Segundo o relatório de dados estatísticos da comunidade gay da Bahia, cerca de 420 LGBTQ+ (lésbica, gay, bissexual e travesti) morreram no Brasil em 2018, vítimas da homolesbotransfobia, foram 320 homicídios (76%) e 100 suicídios (24%). Em relação a 2017, houve 6% de redução do índice de criminalidade, tendo como registro 445 mortes no ano.

A advogada Chyntia Barcellos, trabalha há 10 anos na causa, já chegou a publicar um livro sobre fatos, afetos e preconceitos, no qual reuni artigos desde 2009 em sites e jornais, contando os avanços e retrocessos do grupo LGBT. De acordo com ela, na constituição de 1988, embora não fale expressamente de pessoas homossexuais, proíbe qualquer tipo de discriminação contra qualquer pessoa, porém, não existe nenhuma lei no Brasil que conceda os direitos deste grupo.

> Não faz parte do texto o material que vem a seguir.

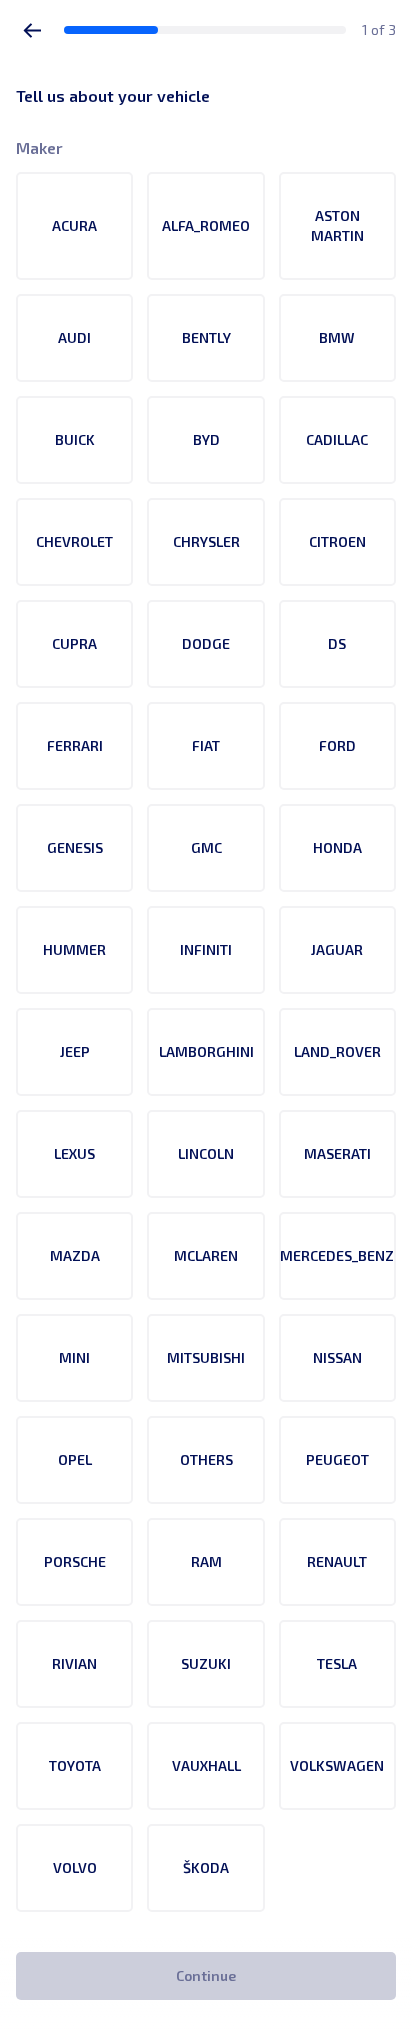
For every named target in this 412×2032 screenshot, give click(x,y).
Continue (206, 1975)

"Nós temos a lei Maria da Penha, no qual reconhece a união homoafetiva, quando diz que a violência independe de orientação sexual, e hoje, nós temos no congresso, um projeto de lei, para que pessoas como transexuais, sejam atendidas pela lei Maria da Penha, oriunda de violência doméstica, que também já é de costume na grande maioria da Delegacia da Mulher, na maioria dos estados isso é uma questão recorrente. Entretanto, não tem nenhuma lei, a não ser as decisões do Supremo Tribunal Federal (STF), de 5 maio de 2011, no qual reconhece a união estável entre pessoas do mesmo sexo, dando a elas o caráter de família, e de união estável de pessoas heterossexuais ", afirma a advogada.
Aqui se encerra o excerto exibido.